Document segment.
■ ■ ■
Definition of pudding in English:

pudding

noun

  • 1North American A dessert with a creamy consistency.

    ‘chocolate pudding’
    ‘a rice pudding’
    • ‘I went downstairs to finish working on the pudding for the dessert as Mary washed the pots and pans I had used to cook with.’
    • ‘In dairy desserts such as puddings and mousses, the desired texture and air content determine the type and amount of cocoa powder to be used.’
    • ‘The mix should have the consistency of pudding or soft butter.’
    • ‘She concentrated on her dessert, scooping slowly through the pudding.’
    • ‘Rarely, a patient may be limited to foods with a pudding consistency if thin and thick liquids are freely aspirated.’
    1. 1.1British Any dessert.
      dessert, sweet, sweet course, sweet dish, second course, last course
      View synonyms
    2. 1.2British The dessert course of a meal.
■ ■ ■
Dataset excerpts.
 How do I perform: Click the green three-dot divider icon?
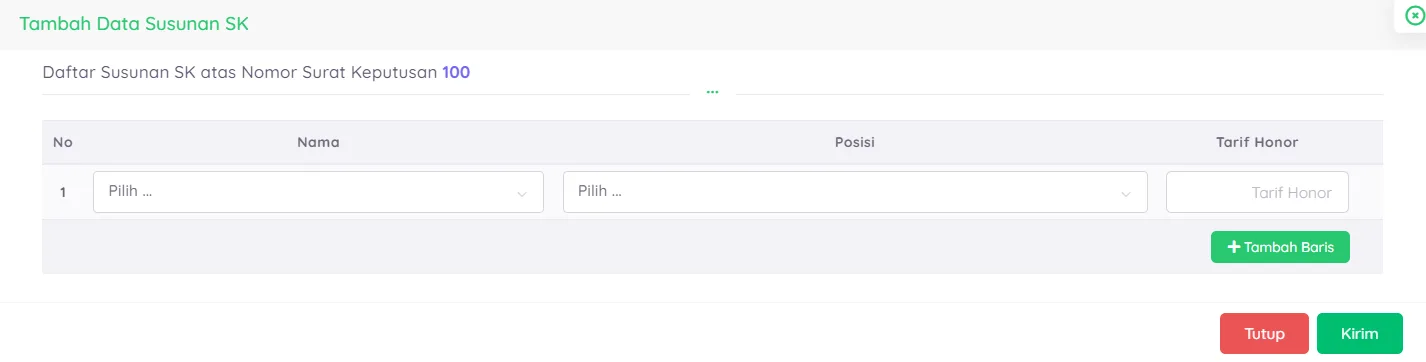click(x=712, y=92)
■ ■ ■
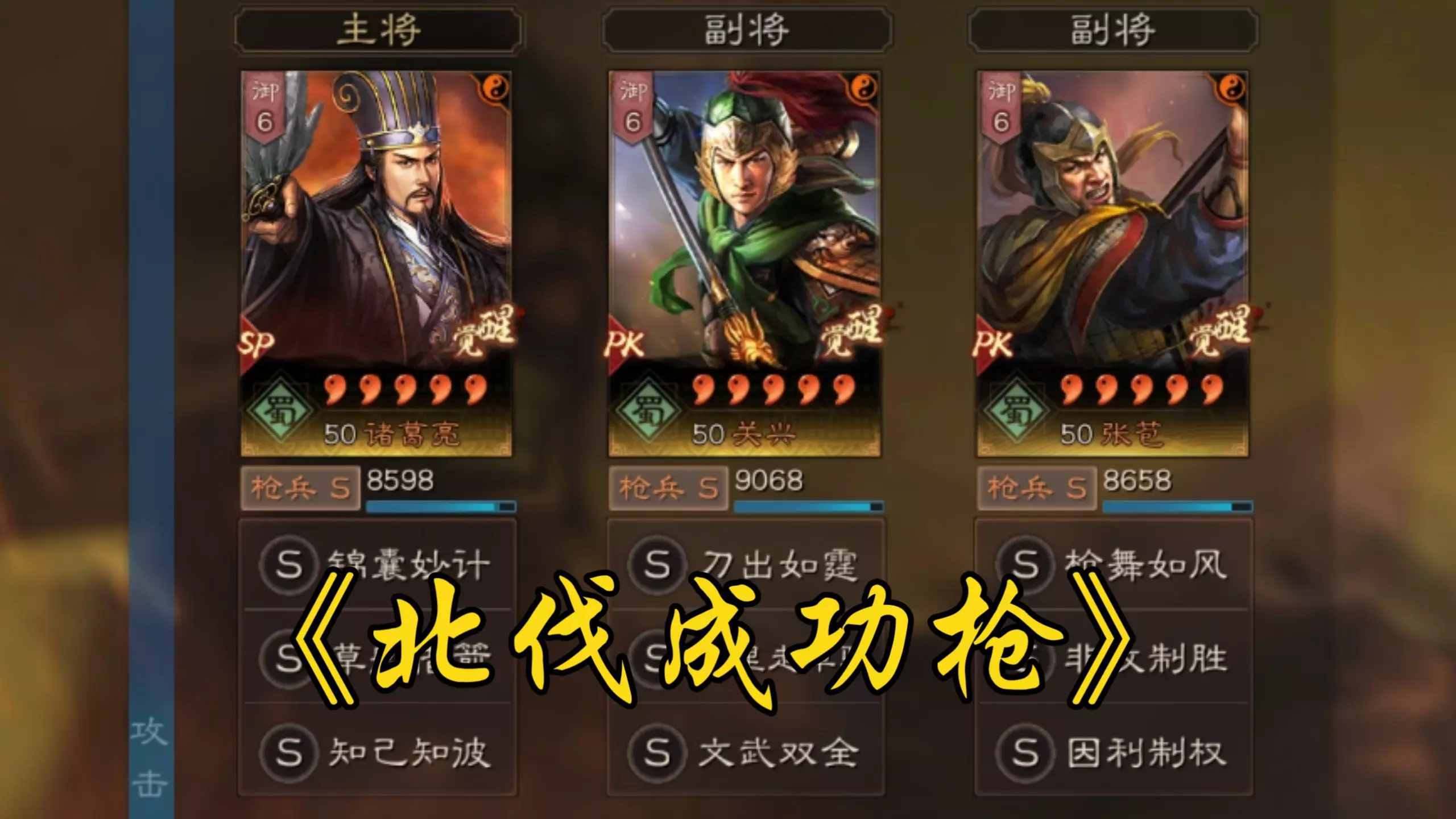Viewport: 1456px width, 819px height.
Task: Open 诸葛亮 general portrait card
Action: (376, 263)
■ ■ ■
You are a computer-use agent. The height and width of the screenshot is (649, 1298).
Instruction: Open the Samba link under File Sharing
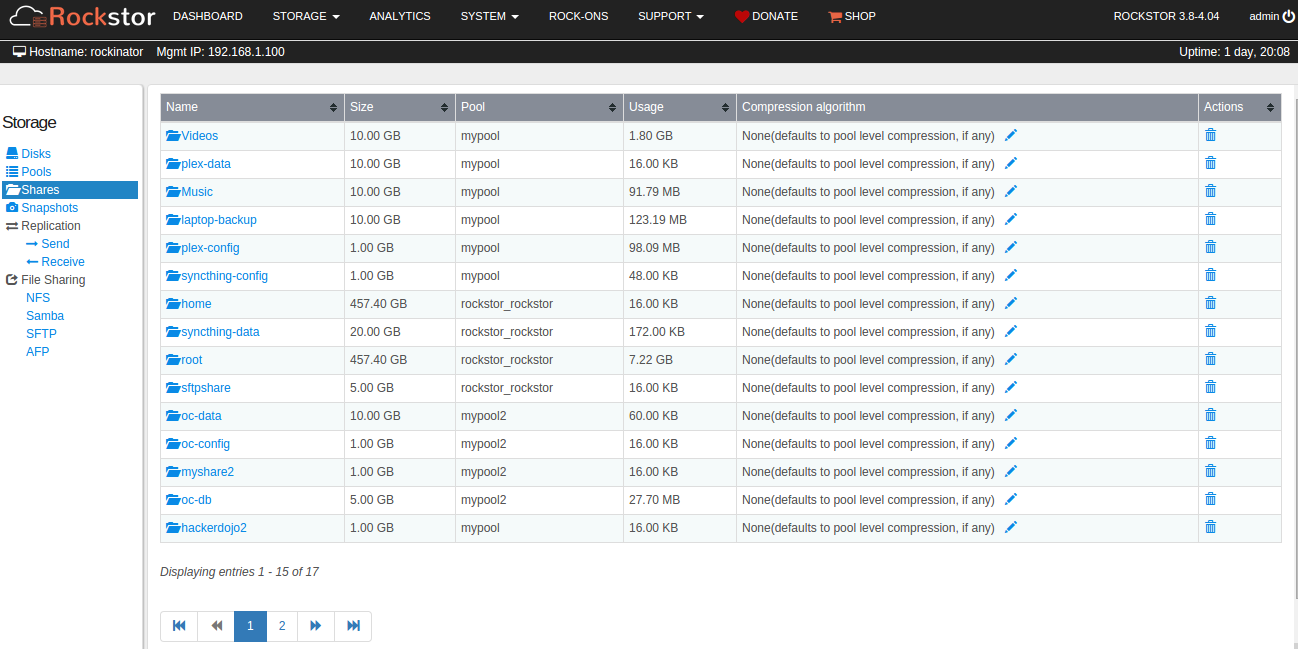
■ ■ ■
For each statement below, say yes or no depending on whether it agrees with the pudding definition, and quote the words of the definition that decide it.
1. In British usage, pudding can mean the dessert course of a meal.
2. The North American sense describes a dessert with a crunchy texture.
3. "Sweet course" is given as a synonym.

1. Yes: "British The dessert course of a meal."
2. No: "A dessert with a creamy consistency."
3. Yes: "dessert, sweet, sweet course, sweet dish, second course, last course"